STATUS: Northern subspecies (Lesser, Canadian, and Greater) are migratory and locally common, while nonmigratory subspecies (Cuban, Florida, and Mississippi) are threatened or endangered.
HABITAT: Inhabits prairies, tundra, open pinewood flats, and other open areas. Breeds in or near shallow marshes, bogs, sloughs, margins of lakes, ponds, and river deltas. In mountainous regions, inhabits isolated, well-watered river valleys, marshes, and meadows. Occasionally inhabits relatively small marshes and patches of prairie in forested country. During winter, roosts in flocks at night on low damp ground or in shallow water, and flies to feeding grounds at dawn.

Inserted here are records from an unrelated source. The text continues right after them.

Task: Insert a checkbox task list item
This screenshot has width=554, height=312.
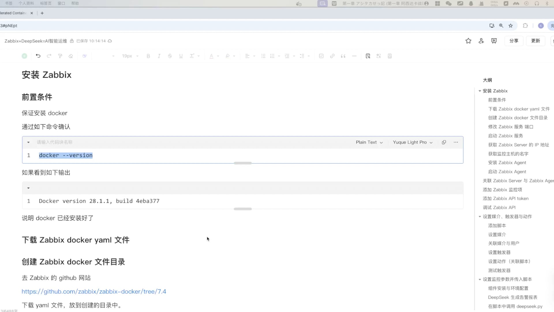Action: pos(321,56)
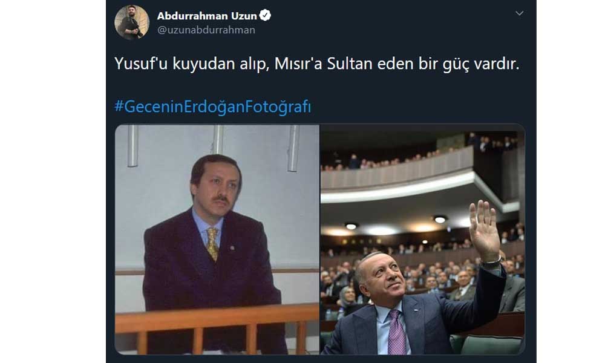Open the tweet options chevron menu

(519, 13)
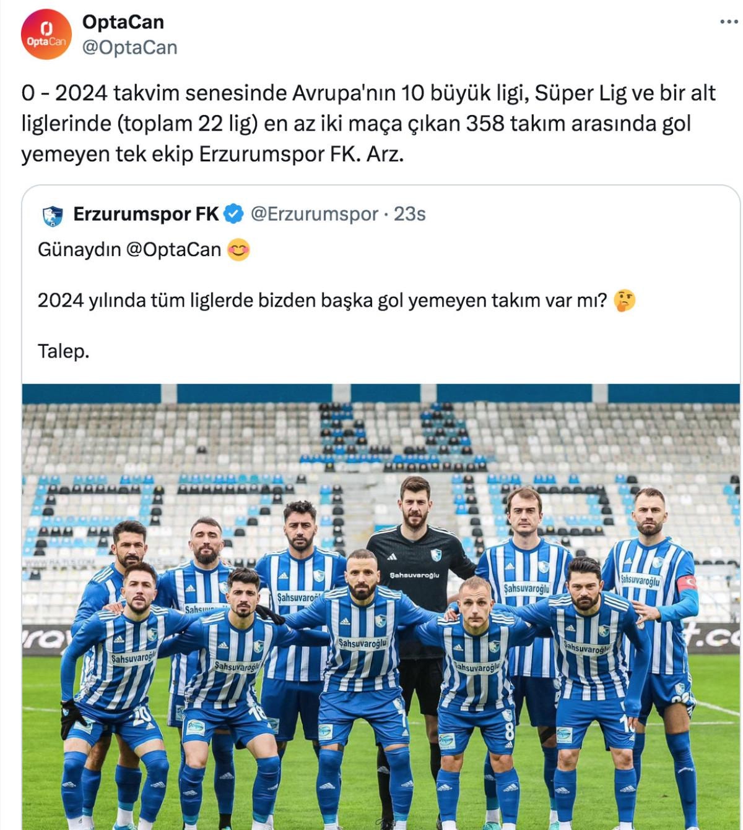The width and height of the screenshot is (743, 830).
Task: Open the team photo in the quoted tweet
Action: [381, 606]
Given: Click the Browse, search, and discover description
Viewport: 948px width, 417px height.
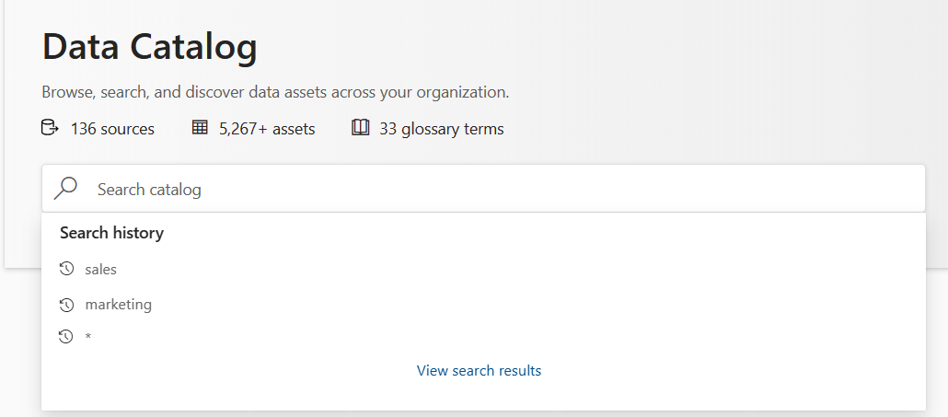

SPECIAL HABITAT REQUIREMENTS: Shallow wetlands adjacent to a meadow, cultivated fields, or open woodlands and free of human disturbance.
NEST: Usually nests in or near shallow wetlands adjacent to feeding grounds. Nests are located on a mound of emergent vegetation, sticks, grass, moss, or mud among rushes, sedges, grasses or other tall, dense vegetation. Pairs mate for life.
FOOD: Feeds in cultivated fields, pastures, wet meadows, and marshes. Eats wheat, corn, alfalfa, sorghum, barley, roots and tubers, berries, small mammals, snakes, frogs, lizards, crickets, and grasshoppers.
REFERENCES: Archibald in Farrand 1983a, Cramp and Simmons 1980, Johnsgard 1975a, Lewis 1977, Terres 1980, Walkinshaw 1949.